• EXERCISE PROMPT: Across all the records, filter for lines with the word "Kombucha" and copy them.

• RECORDS FOR PROCESSING:
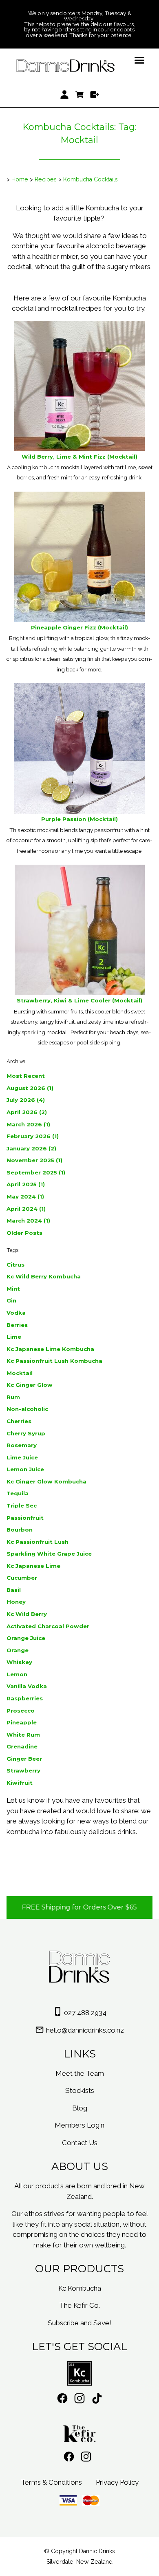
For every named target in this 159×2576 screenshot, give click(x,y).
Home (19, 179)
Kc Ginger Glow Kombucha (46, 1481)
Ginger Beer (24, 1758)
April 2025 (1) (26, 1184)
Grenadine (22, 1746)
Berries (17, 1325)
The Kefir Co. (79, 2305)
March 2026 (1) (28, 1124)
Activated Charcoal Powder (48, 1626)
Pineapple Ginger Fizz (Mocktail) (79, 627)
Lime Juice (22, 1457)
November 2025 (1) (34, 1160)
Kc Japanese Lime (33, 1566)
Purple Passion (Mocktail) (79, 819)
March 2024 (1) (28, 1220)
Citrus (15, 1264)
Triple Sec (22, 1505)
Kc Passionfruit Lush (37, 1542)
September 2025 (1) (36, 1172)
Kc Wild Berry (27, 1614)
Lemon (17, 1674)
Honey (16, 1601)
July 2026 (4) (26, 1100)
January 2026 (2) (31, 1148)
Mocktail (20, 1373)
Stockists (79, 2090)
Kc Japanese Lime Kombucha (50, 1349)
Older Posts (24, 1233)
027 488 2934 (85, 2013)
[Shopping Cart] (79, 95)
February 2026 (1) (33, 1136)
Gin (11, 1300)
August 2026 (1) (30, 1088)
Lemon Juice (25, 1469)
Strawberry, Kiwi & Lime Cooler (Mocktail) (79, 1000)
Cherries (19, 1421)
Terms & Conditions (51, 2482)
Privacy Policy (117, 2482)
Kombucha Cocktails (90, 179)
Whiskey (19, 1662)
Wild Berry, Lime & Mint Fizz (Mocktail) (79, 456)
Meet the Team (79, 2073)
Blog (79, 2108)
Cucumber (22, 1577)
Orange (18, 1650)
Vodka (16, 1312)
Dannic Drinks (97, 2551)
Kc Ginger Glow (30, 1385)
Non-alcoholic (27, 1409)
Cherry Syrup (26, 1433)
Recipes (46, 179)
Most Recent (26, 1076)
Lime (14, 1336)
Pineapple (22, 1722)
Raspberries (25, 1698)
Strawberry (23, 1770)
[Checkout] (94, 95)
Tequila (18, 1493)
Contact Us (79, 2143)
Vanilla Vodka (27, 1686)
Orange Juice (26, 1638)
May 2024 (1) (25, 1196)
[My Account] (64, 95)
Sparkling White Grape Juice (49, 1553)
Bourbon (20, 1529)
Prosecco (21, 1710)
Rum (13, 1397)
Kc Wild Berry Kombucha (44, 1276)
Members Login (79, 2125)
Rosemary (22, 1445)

==

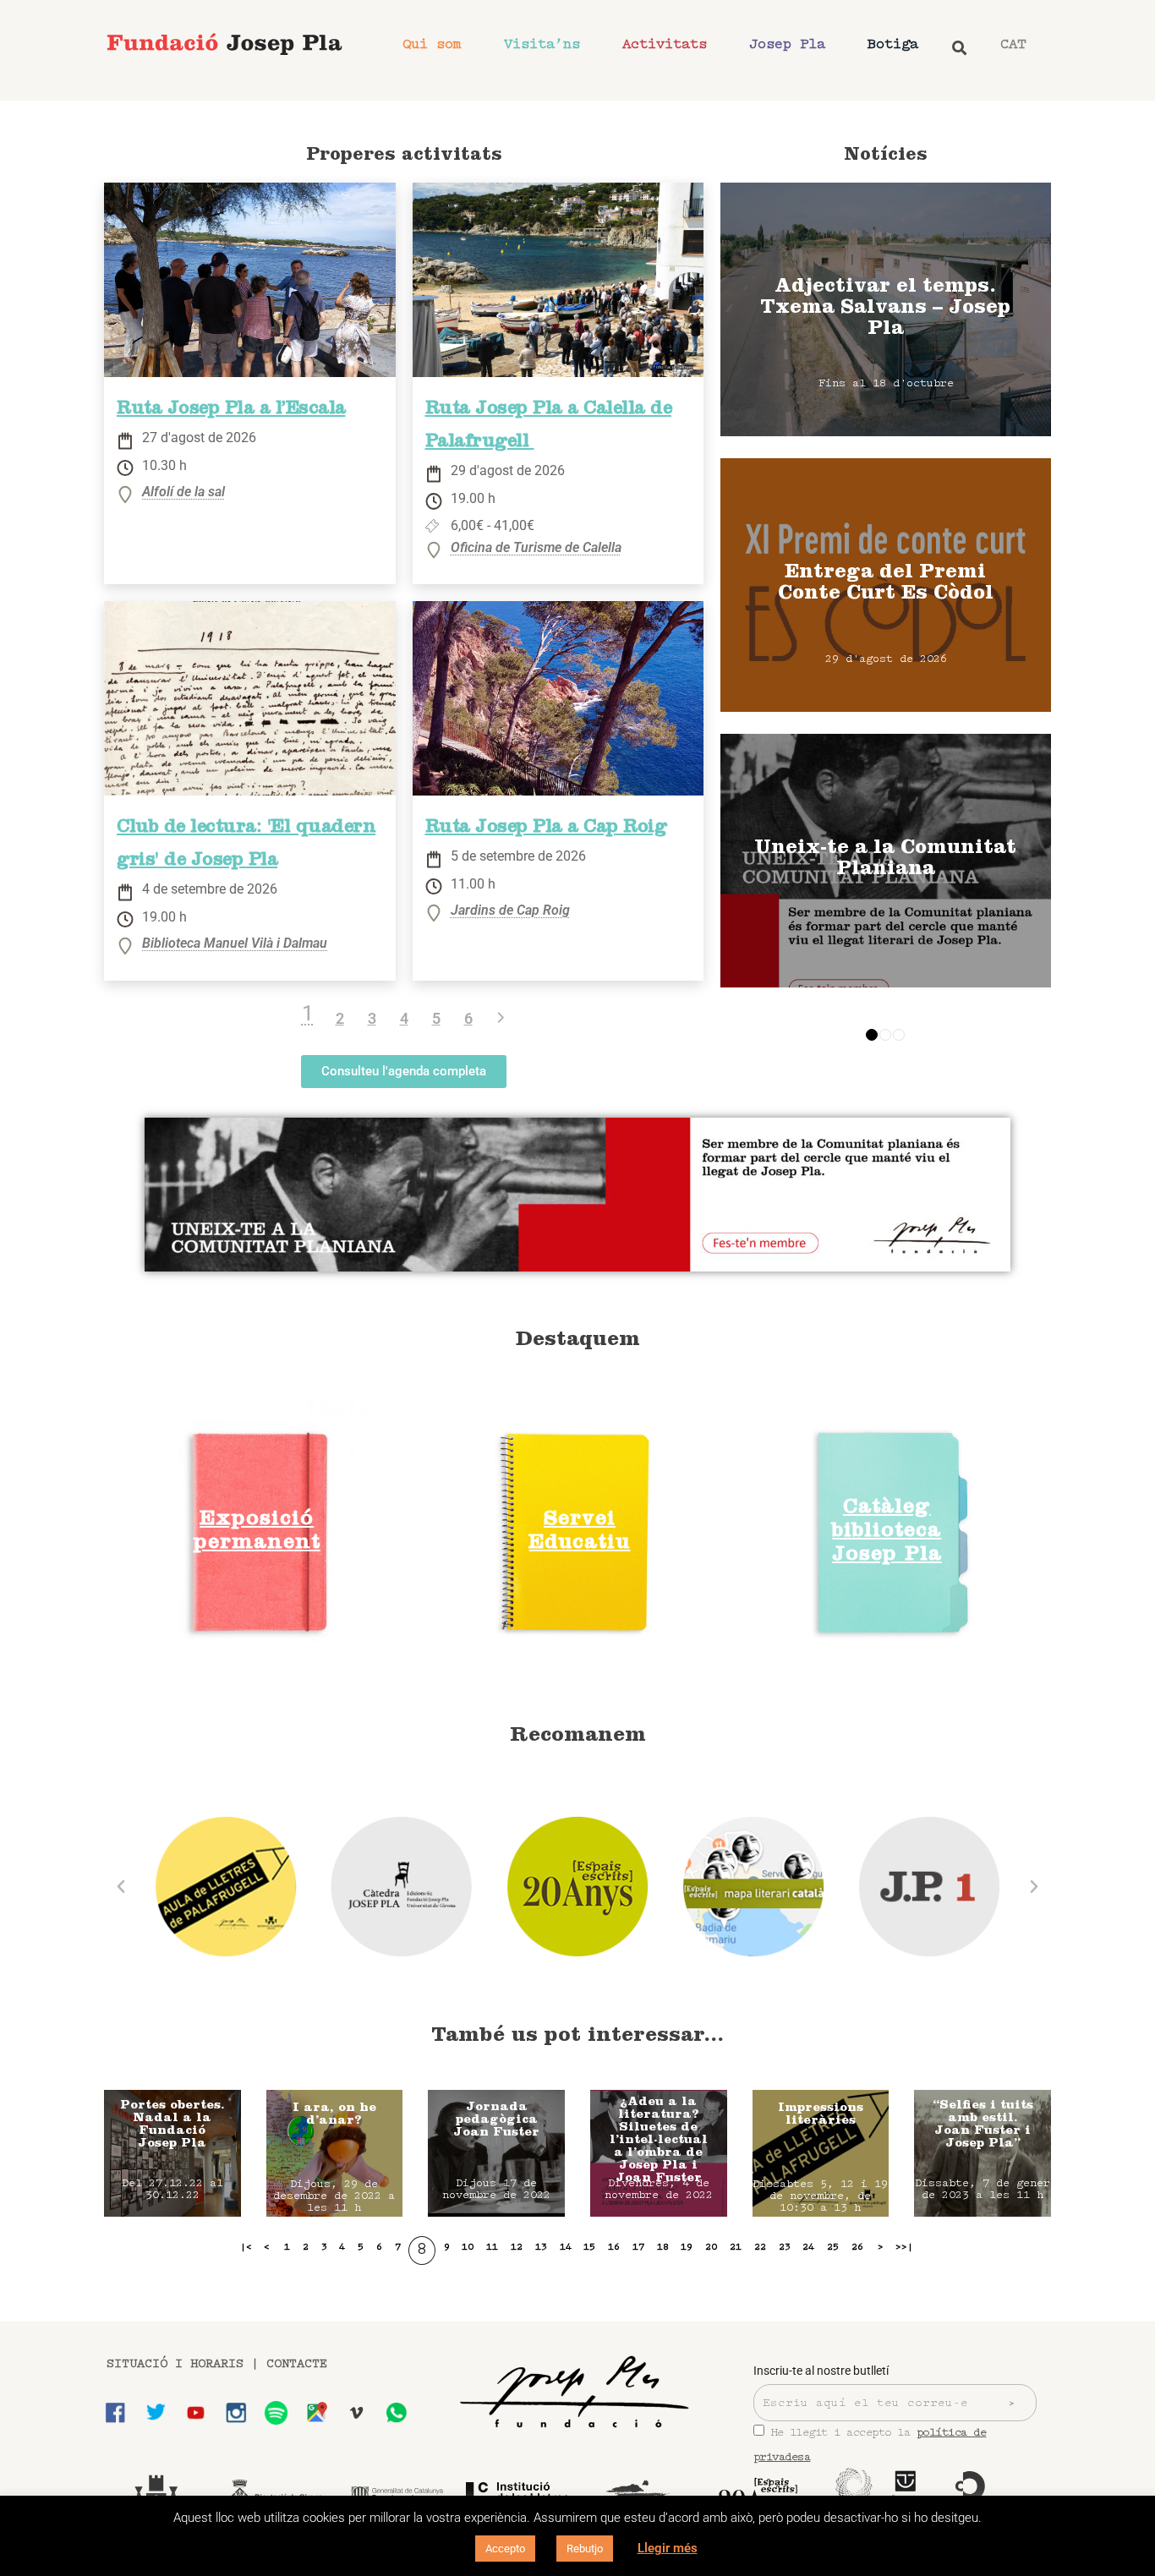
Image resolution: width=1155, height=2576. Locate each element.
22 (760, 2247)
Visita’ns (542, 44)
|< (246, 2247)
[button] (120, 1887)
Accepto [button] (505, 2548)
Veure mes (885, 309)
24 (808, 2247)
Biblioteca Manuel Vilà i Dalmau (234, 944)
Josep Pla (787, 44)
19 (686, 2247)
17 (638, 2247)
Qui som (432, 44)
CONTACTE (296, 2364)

• FINISHED TASK:
Kc Ginger Glow Kombucha (46, 1481)
Kc Japanese Lime Kombucha (50, 1349)
Kombucha Cocktails (90, 179)
Kc Wild Berry Kombucha (44, 1276)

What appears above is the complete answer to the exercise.